* _Text section_
>> Begin
Geography

The Scam to Search for a Country that Didn’t Exist — And What Was Discovered Instead

Crocker Land Robert Peary Scam North Pole

Bob was a con man. That’s not how he would have described himself. He would have told you that he was a visionary and hero — someone who sought out new frontiers to make life better for everyone. But that’s what you would expect a con man to say, isn’t it. The fact is that Bob needed money, and he knew no bank would lend to the likes of him. He also knew he couldn’t get money through any conventional means. The only option for him was to find a mark — someone who would fall for a “too-good-to-be-true” scheme. For what he had in mind, he couldn’t settle for something as small as selling the Eiffel Tower or scamming people into buying the Taj Mahal. He was going to have to sell an undiscovered country.

After much consideration, Bob settled on his mark. George Crocker had plenty of money, and Bob was pretty sure he could get Crocker to part with some of that lucre if he could appeal to the man’s vanity. The wealthy financier had many opportunities to have buildings named after him, so Bob needed to offer him a chance of a lifetime.

Bob approached Crocker and told him a fabulous story about an expedition through the waters north of Canada, where he had seen “the faint white summits” of previously undiscovered land 130 miles northwest of Cape Thomas Hubbard.

Bob showed Crocker a map with the location of the newly-discovered landmass. There, at latitude 83 degrees N, longitude 100 degrees W, was the mysterious landmass, heretofore untouched by humans. He labeled the discovery “Crocker Land.” Bob told Crocker that he would personally lead a group of daring explorers to Crocker Land and guarantee that geography classes would teach schoolchildren the Crocker name for the rest of time. All it would cost for this was a mere $50,000.

As you may have guessed, there was no Crocker Land. It also turned out there was no funding — at least from George Crocker. Crocker was quite interested in the concept, and by all accounts, he was just about ready to give the money to Bob when something else came up that dominated his attention: the 1906 San Francisco earthquake.
>> End
* _Data excerpt_
>> Begin
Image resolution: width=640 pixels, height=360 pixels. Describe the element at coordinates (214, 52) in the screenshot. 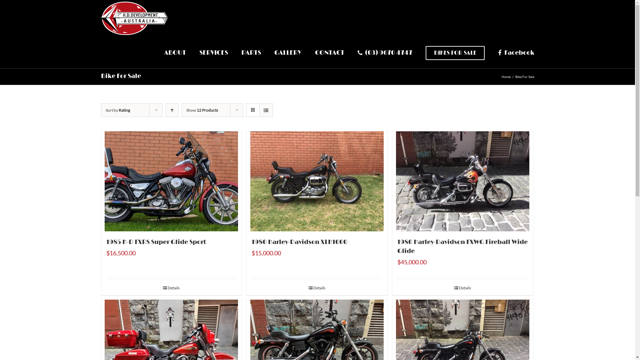

I see `'SERVICES'` at that location.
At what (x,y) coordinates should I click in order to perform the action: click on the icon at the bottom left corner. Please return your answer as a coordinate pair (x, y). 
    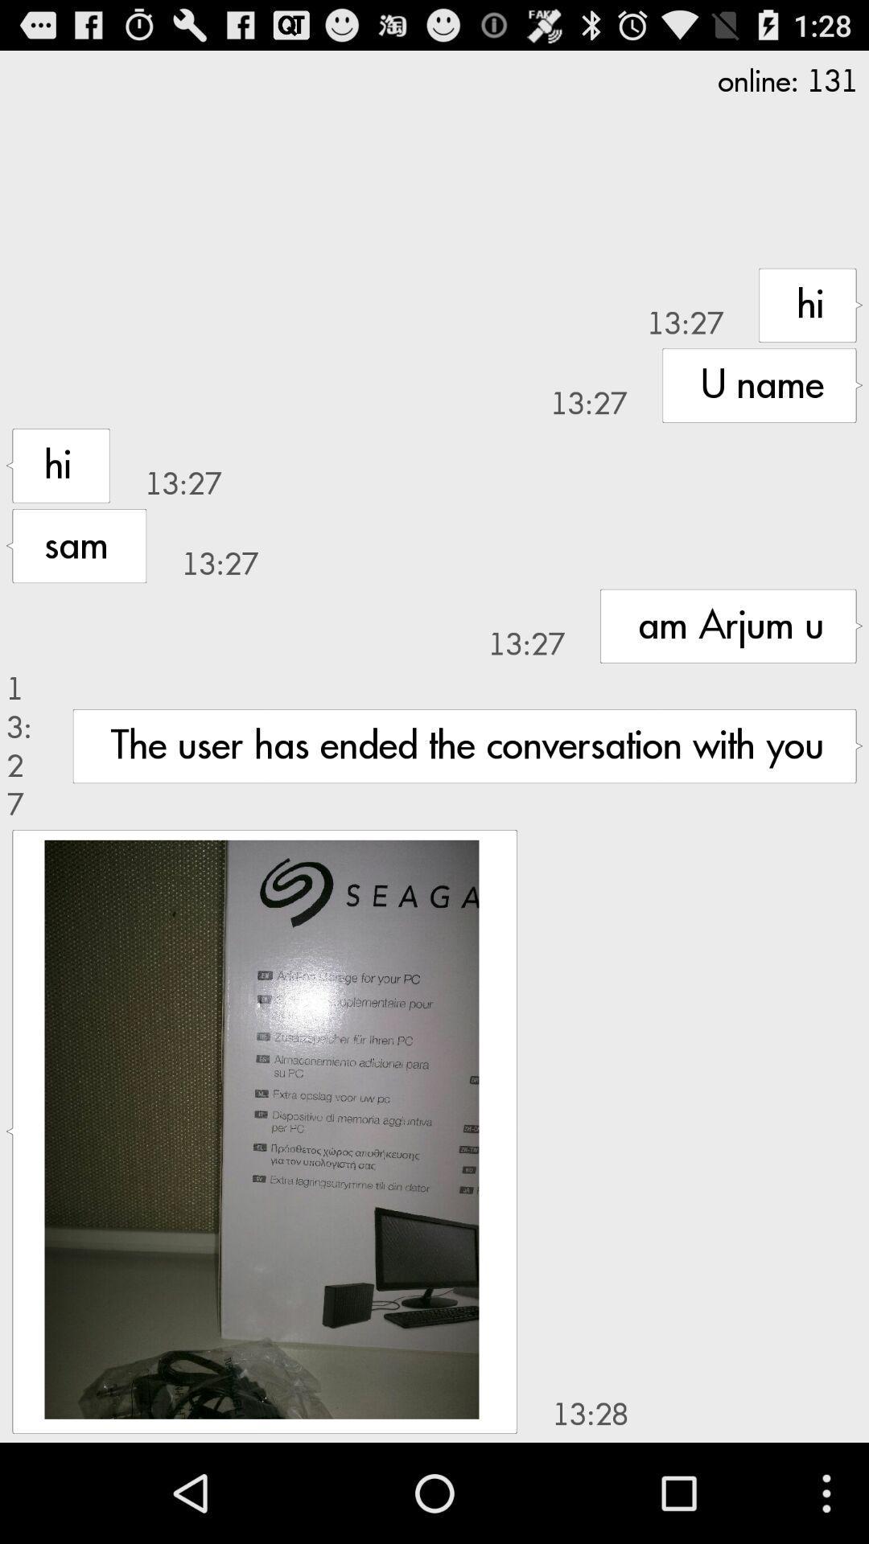
    Looking at the image, I should click on (261, 1129).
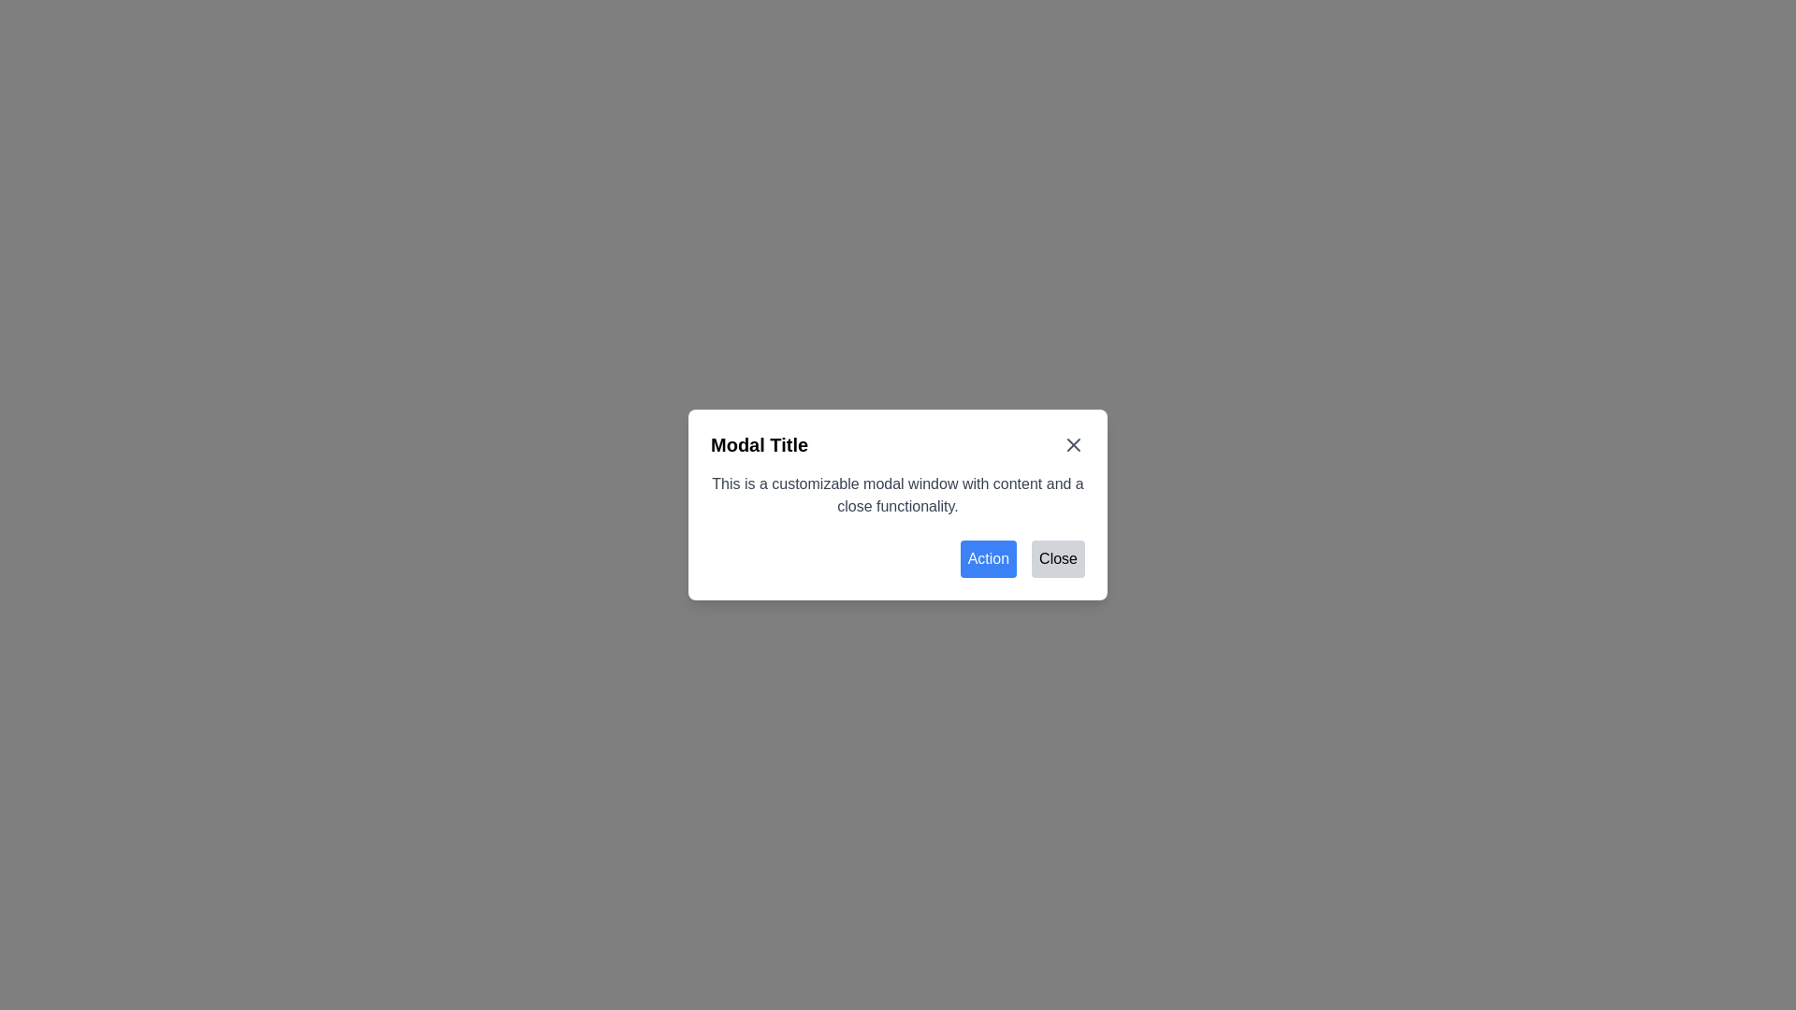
>> End
* _What needs to be done_
Reproduce verbatim the portion of the Crocker Land text starting with "Bob approached Crocker" and going on through "a mere $50,000.".

* _In response_
Bob approached Crocker and told him a fabulous story about an expedition through the waters north of Canada, where he had seen “the faint white summits” of previously undiscovered land 130 miles northwest of Cape Thomas Hubbard.

Bob showed Crocker a map with the location of the newly-discovered landmass. There, at latitude 83 degrees N, longitude 100 degrees W, was the mysterious landmass, heretofore untouched by humans. He labeled the discovery “Crocker Land.” Bob told Crocker that he would personally lead a group of daring explorers to Crocker Land and guarantee that geography classes would teach schoolchildren the Crocker name for the rest of time. All it would cost for this was a mere $50,000.